You may be right, and certainly I think there was complacency on all sides before 9/11. But even though you say "ending poverty and injustice in the world" as a joke, Those are in fact ideals that I think would have served us well post attack, from a diplomatic and foreign relations point of view.

I think the initial military action (against the taliban) would have been executed by any acting president at the time. The complaints about Bush have to do with later acts, like whether or not invading Iraq was a wise choice.  

By Blogger Final Historian, at Thu Aug 28, 02:10:00 AM:

"But even though you say "ending poverty and injustice in the world" as a joke, Those are in fact ideals that I think would have served us well post attack, from a diplomatic and foreign relations point of view..."

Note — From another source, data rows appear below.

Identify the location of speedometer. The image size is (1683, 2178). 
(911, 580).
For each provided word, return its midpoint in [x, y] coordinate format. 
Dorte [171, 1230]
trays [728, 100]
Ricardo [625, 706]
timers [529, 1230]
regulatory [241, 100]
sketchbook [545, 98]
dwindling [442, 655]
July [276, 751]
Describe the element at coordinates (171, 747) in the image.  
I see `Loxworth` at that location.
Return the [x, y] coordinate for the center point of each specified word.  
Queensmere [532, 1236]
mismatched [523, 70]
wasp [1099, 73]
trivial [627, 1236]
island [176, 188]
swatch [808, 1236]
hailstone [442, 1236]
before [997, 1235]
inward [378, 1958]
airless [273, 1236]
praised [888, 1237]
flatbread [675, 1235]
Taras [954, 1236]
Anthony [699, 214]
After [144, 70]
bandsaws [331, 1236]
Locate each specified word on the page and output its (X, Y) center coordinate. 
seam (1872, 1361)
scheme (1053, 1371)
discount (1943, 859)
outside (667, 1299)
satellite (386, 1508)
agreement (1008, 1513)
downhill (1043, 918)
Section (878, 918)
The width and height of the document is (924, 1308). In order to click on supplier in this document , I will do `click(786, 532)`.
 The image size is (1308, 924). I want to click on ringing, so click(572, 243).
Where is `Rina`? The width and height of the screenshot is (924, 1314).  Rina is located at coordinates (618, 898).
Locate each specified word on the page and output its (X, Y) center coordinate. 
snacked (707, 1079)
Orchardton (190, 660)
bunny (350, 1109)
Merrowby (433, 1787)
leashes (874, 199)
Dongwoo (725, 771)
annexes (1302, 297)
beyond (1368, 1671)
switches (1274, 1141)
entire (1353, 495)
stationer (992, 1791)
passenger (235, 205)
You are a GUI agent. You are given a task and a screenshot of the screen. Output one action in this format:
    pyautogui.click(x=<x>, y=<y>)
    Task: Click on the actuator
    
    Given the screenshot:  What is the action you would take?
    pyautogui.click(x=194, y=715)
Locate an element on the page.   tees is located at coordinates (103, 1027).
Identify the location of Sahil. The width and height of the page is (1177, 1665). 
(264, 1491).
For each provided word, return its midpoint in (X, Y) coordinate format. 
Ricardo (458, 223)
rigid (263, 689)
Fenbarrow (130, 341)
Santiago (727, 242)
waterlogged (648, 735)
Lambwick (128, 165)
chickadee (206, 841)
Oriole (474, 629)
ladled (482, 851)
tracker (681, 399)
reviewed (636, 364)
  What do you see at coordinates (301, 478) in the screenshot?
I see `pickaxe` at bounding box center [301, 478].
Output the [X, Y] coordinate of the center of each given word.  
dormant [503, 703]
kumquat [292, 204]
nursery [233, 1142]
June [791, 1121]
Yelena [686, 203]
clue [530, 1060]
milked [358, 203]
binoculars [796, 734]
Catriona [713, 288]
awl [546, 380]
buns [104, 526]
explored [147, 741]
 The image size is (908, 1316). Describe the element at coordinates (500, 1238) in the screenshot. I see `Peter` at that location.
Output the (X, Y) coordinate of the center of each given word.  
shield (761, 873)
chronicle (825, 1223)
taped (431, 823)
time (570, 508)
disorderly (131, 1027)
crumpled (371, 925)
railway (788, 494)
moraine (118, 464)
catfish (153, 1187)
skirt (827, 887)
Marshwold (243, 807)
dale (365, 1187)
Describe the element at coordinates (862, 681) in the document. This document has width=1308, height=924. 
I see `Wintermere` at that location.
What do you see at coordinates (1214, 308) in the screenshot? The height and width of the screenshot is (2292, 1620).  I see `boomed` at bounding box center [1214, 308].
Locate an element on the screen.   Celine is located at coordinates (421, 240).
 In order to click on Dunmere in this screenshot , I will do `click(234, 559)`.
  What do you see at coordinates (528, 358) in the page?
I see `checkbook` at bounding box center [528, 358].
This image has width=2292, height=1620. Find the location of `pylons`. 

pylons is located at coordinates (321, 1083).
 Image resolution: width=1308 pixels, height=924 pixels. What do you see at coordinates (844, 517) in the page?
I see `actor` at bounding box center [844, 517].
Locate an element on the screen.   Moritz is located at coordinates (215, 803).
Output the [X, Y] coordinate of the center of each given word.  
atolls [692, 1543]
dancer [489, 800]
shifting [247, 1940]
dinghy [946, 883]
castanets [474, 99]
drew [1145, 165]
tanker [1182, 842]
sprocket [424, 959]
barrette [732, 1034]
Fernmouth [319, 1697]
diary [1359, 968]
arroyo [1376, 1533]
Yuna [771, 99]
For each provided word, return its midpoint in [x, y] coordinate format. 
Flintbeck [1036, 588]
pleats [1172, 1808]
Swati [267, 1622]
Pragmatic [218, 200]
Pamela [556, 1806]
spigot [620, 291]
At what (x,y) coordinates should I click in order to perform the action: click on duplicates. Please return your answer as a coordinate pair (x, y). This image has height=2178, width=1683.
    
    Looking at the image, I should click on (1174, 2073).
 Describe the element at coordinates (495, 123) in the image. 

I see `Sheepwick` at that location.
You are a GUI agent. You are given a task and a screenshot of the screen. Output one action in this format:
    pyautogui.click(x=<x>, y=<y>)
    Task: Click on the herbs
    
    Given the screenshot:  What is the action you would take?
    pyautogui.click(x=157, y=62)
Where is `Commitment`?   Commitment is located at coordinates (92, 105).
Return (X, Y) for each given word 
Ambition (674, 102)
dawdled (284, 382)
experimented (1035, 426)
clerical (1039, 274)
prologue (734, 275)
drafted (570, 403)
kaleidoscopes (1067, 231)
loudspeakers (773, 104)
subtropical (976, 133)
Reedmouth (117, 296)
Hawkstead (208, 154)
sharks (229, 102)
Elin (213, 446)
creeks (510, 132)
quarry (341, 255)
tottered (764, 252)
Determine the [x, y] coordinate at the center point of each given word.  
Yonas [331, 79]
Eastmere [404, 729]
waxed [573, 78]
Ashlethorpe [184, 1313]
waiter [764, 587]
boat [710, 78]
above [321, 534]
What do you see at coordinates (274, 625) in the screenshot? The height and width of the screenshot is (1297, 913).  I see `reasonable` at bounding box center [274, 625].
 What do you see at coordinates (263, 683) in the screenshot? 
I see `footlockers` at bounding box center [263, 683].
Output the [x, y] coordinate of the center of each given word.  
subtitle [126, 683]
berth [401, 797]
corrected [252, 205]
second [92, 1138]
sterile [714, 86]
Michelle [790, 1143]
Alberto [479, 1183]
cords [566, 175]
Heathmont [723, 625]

What is ironic is that actually achieving those things in the world requires the removal, through military force, of people like Saddam Hussein from power. Simply put, as long as autocracies exist, there will always be mass poverty and injustice in the world. That doesn't mean that the Bush Administration didn't make serious mistakes, but we have to have a solid foundation of facts about the nature of the world before we can make those judgements.  

By Anonymous Anonymous, at Thu Aug 28, 07:06:00 AM:

I think you are missing their point: from their POV, Bush does have the "the worst national security record of any administration in modern times." That is because Bush has effectively defended America, and those guys are all rooting for the other side. If you are anti-American, Bush's record really is awful.